People throw the term around all the time, especially with firearms. "I'm looking for a mil spec upper receiver." or "I run a milspec bolt carrier group on my AR."
Its time to stop.
Let's start with a definition for mil-spec.
Mil-Spec describes the essential technical requirements for purchased materiel that is military unique or substantially modified commercial items. MIL-STD-961 (reference (n)) covers the content and format for defense specifications.Defense Standardization Program (DSP) DoD 4120.24-M
There you have it. Mil-Spec is the technical requirement for a part made for the military, its Military Specification. MIL-STD-961 outlines how those parts should be labeled, measured, and identified.
What the term Mil-Spec is typically used for, however, is clever marketing. Here is an ad for a Spike's Tactical lower: "CNC Machined from a 7075 T6 MIL-H-6088 Forging. MIL-A-8625F Type III Class 2 Hardcoat Anodized Finish inside and out."
Lets put that in context. A Mil-Spec M16 lower requires a 7075 T6 MIL-H-6088 aluminum forging. Only there's a few problems with that. First, consider quality. A 7075 T6 billet aluminium receiver is more durable than a forged aluminum lower receiver. Second, consider context. The U.S. Army fields M16/M4 rifles. Not AR15 rifles. These Spike's Tactical lowers don't meet the Mil-Spec standard because they do not have the hole drilled in them for the auto sear.
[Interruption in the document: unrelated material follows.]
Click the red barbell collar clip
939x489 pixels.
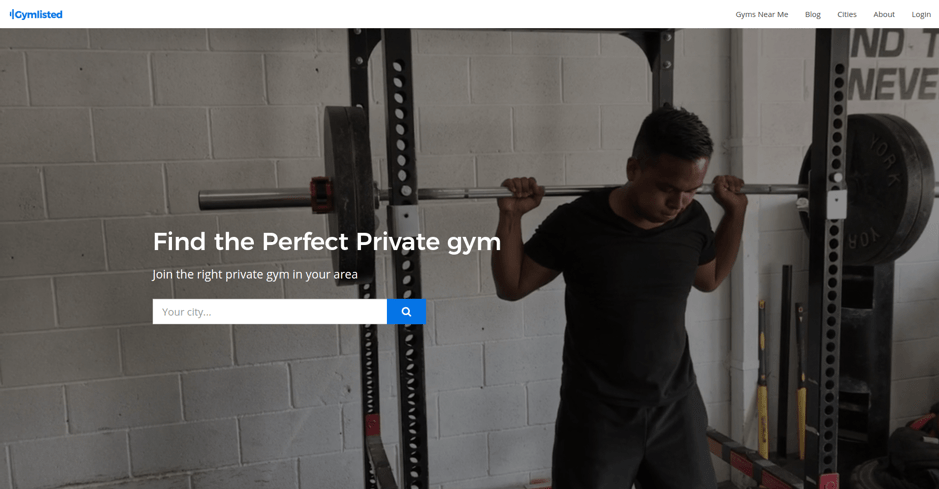320,195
Those are the first two major problems with the Mil-Spec buzzword. There are better quality items available, and sometimes the item being touted as Mil-Spec doesn't even meet the specification.
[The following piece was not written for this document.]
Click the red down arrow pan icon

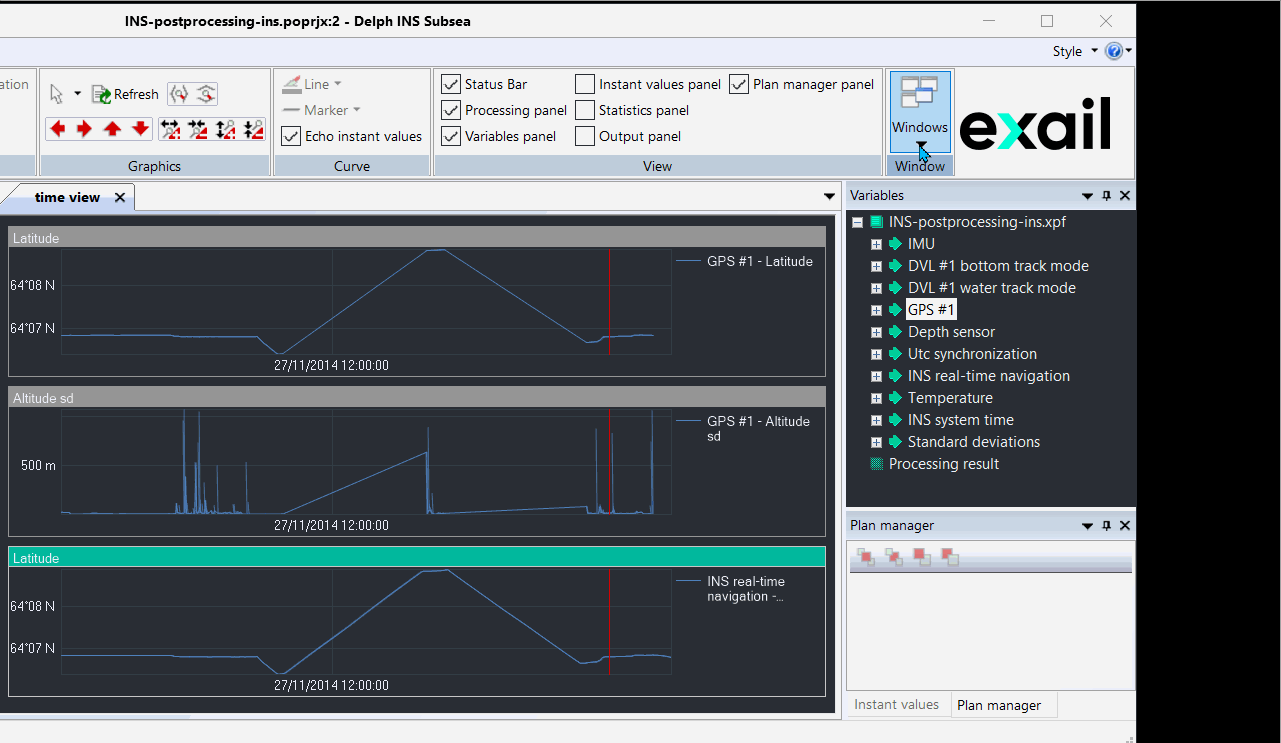tap(141, 128)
The third problem with using Mil-Spec, is that it gets thrown around in places it has no business.
Take Brownell's for example. They're selling a Texas Weapons System Dogleg rail system. Which is a pretty nice rail, the problem is, its not Mil-Spec because the U.S. Military does not field AK47 rifles, and does not carry this part in its inventory.
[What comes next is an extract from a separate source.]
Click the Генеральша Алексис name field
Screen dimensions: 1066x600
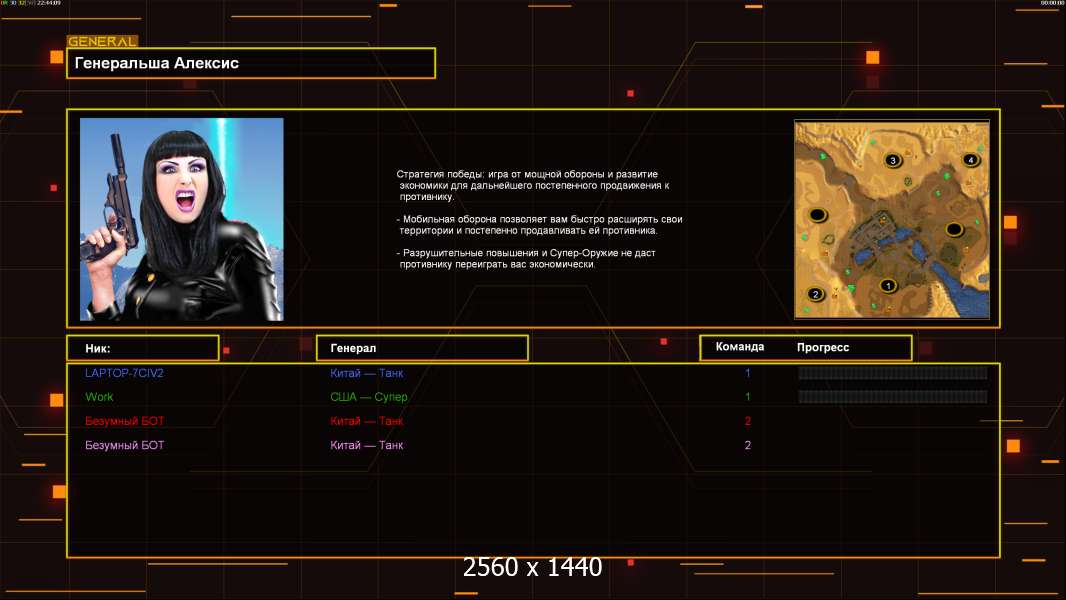tap(251, 63)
Some folks will make the argument that for a foreign rifle, mil-spec can be used to refer to meeting that military's standards. Not true, by definition Mil-Spec refers to parts used in the U.S. military. Further, using this example, foreign militaries aren't using a rail system made in Texas. Even if they were using the part in question, think back to quality. Do you really want the bare minimum quality part? Do you want something that's just good enough for the Iraqi Army? Or do you want a commercial part built with the best technology and materials available?
Thats it. Stop saying Mil-Spec. Instead, find yourself better quality parts and better suited parts.